Study material section start

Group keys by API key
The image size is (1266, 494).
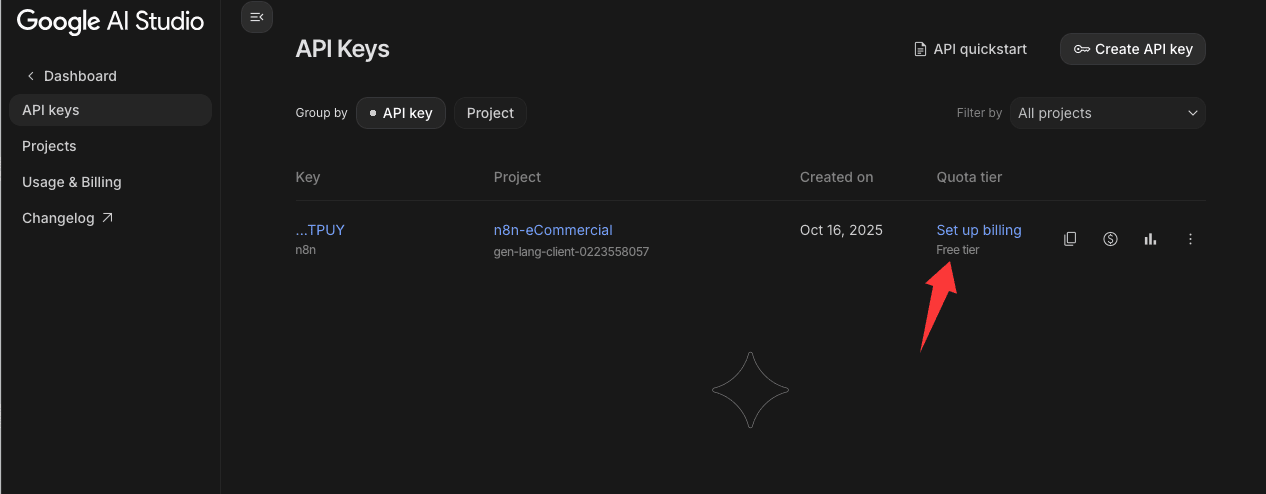(x=401, y=113)

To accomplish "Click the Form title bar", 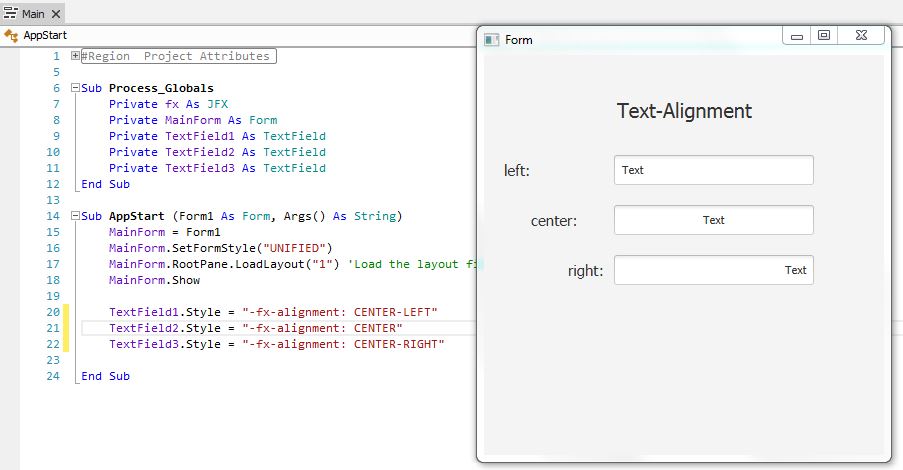I will (640, 39).
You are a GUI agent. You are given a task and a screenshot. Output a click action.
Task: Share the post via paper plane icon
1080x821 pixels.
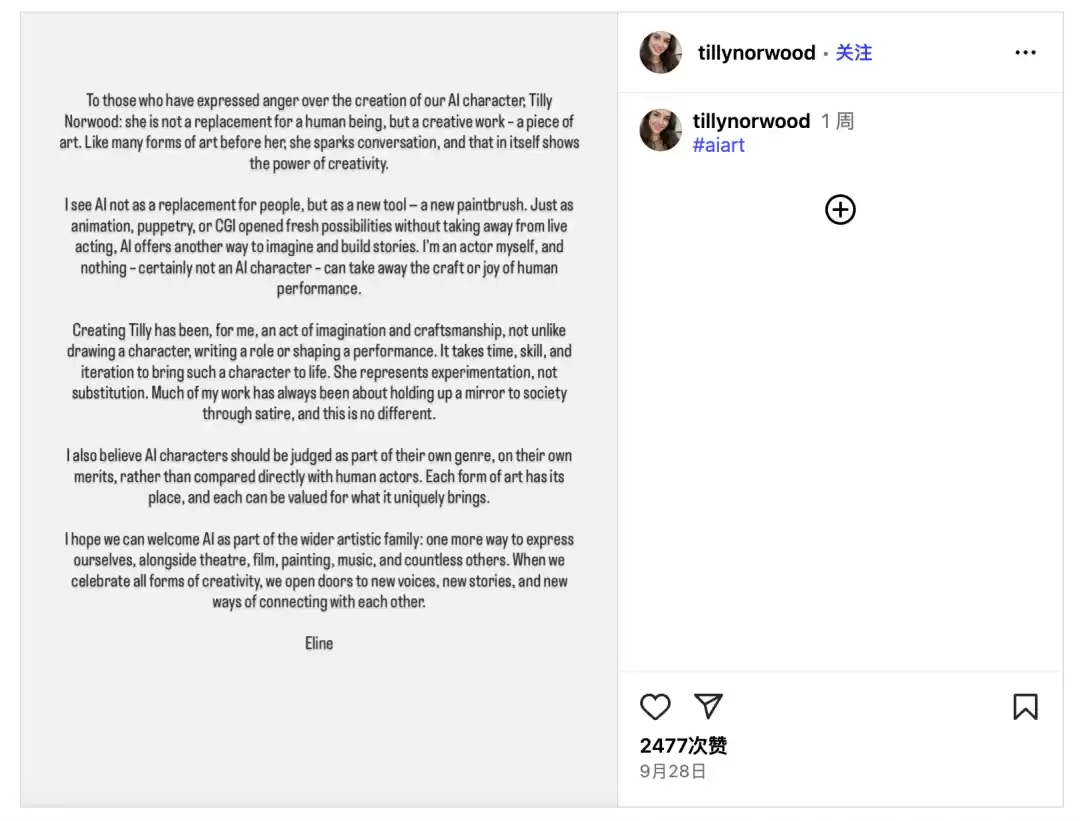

Study material section end

Once the pictures are set aside, what is needed is the lines from the line with "You are a GUI" through the end of the data, written out exactly and alone.

■ Exercise answer:
You are a GUI agent. You are given a task and a screenshot. Output a click action.
Task: Share the post via paper plane icon
1080x821 pixels.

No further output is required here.